= WHAT IS EXPECTED =
Can you format every line of the listing below as a JSON list of strings, with one string per line and blank lines left out?

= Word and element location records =
-- -- --

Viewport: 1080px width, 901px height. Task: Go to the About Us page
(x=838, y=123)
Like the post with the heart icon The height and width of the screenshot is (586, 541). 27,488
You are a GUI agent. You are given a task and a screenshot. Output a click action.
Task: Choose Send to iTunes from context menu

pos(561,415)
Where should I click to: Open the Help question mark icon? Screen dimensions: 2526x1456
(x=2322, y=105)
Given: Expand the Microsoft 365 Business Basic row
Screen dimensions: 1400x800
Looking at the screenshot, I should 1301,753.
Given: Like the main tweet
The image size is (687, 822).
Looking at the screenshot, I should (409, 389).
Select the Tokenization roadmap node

-- -- --

= TASK OUTPUT =
[
  "Viewport: 1080px width, 901px height. Task: Go to the About Us page",
  "(x=838, y=123)",
  "Like the post with the heart icon The height and width of the screenshot is (586, 541). 27,488",
  "You are a GUI agent. You are given a task and a screenshot. Output a click action.",
  "Task: Choose Send to iTunes from context menu",
  "pos(561,415)",
  "Where should I click to: Open the Help question mark icon? Screen dimensions: 2526x1456",
  "(x=2322, y=105)",
  "Given: Expand the Microsoft 365 Business Basic row",
  "Screen dimensions: 1400x800",
  "Looking at the screenshot, I should 1301,753.",
  "Given: Like the main tweet",
  "The image size is (687, 822).",
  "Looking at the screenshot, I should (409, 389).",
  "Select the Tokenization roadmap node"
]